Magrittes Kunstwerke sind dennoch geprägt von einer unverwechselbaren Bildsprache, die den Betrachter in eine Welt voller Rätsel und Geheimnisse entführt. In diesem biographischen Beitrag erfahren Sie mehr über das Leben und die Werke von René Magritte und werden gleichzeitig in die faszinierende Welt des Surrealismus eintauchen.
Bedeutende Stationen im Leben von Magritte
- 1898: Magritte kam in Lessines (Belgien) zur Welt
- 1912: Seine Mutter wird ertrunken im Fluss Sambre aufgefunden
- 1915: Erstes Gemälde
- 1916-18: Er besucht die Académie Royale des Beaux Arts in Brüssel
- 1921-22: Wehrdienst
- 1922: Hochzeit mit Georgette Berger
- 1926: Beginn seiner Karriere als Vollzeitkünstler
- 1929: Er malt Ceci N’est Pas Une Pipe (Der Verrat der Bilder)
- 1944: Nach dem Zweiten Weltkrieg nimmt er seine Karriere als surrealistischer Künstler wieder auf
- 1964: Er malt sein legendäres Werk Le fils de l’homme (Der Menschensohn)
- 1967: Magritte verstirbt an Bauchspeicheldrüsenkrebs
Kindheit
René François Ghislain Magritte erblickte am 21. November das Licht der Welt in Lessines, einer Stadt in der wallonischen Provinz Hennegau in Belgien.
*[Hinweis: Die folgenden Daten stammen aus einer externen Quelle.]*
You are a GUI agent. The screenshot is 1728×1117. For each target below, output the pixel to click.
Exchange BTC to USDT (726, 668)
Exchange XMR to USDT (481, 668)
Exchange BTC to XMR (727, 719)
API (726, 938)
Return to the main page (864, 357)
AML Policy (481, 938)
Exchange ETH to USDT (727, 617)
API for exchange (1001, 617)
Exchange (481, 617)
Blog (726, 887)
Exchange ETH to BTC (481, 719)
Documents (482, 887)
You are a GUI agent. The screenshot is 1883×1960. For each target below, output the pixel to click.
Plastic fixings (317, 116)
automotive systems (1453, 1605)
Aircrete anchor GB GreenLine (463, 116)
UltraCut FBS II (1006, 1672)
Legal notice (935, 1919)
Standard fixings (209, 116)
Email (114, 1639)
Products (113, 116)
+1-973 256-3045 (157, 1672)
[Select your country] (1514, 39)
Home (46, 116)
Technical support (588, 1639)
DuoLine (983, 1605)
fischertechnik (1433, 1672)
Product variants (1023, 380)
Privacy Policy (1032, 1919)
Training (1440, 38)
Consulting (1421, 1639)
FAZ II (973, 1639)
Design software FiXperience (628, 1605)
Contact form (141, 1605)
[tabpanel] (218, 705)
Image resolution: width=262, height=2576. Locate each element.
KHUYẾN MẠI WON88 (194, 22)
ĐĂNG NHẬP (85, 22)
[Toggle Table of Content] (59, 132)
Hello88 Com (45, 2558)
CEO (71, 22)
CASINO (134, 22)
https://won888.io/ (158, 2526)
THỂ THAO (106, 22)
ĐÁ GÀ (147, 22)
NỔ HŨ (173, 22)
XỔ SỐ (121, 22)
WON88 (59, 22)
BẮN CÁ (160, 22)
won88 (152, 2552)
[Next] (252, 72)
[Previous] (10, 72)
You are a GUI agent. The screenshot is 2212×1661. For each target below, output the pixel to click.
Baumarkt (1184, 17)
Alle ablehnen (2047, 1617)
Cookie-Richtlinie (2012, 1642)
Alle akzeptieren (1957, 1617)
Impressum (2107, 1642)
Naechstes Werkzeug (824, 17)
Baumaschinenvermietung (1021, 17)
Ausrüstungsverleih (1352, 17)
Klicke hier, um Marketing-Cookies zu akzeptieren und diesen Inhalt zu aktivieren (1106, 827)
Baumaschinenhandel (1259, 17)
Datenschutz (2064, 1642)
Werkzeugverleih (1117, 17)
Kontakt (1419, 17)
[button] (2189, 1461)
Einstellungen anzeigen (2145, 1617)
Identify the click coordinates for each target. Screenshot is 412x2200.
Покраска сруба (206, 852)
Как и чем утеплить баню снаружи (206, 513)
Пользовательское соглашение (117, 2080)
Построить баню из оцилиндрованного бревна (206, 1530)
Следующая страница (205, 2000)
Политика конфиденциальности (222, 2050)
Sein Vater, Léopold Magritte, war Schneider und Kaufmann, während seine Mutter, Régina Bertinchamps, vor ihrer Heirat als Hutmacherin arbeitete.
Kurz vor Renés Geburt zog das Ehepaar nach Lessines, wo Réginas verwitwete Mutter ebenfalls im gemeinsamen Haushalt lebte. René hatte zwei jüngere Brüder namens Raymond (geb. 1900) und Paul (geb. 1902).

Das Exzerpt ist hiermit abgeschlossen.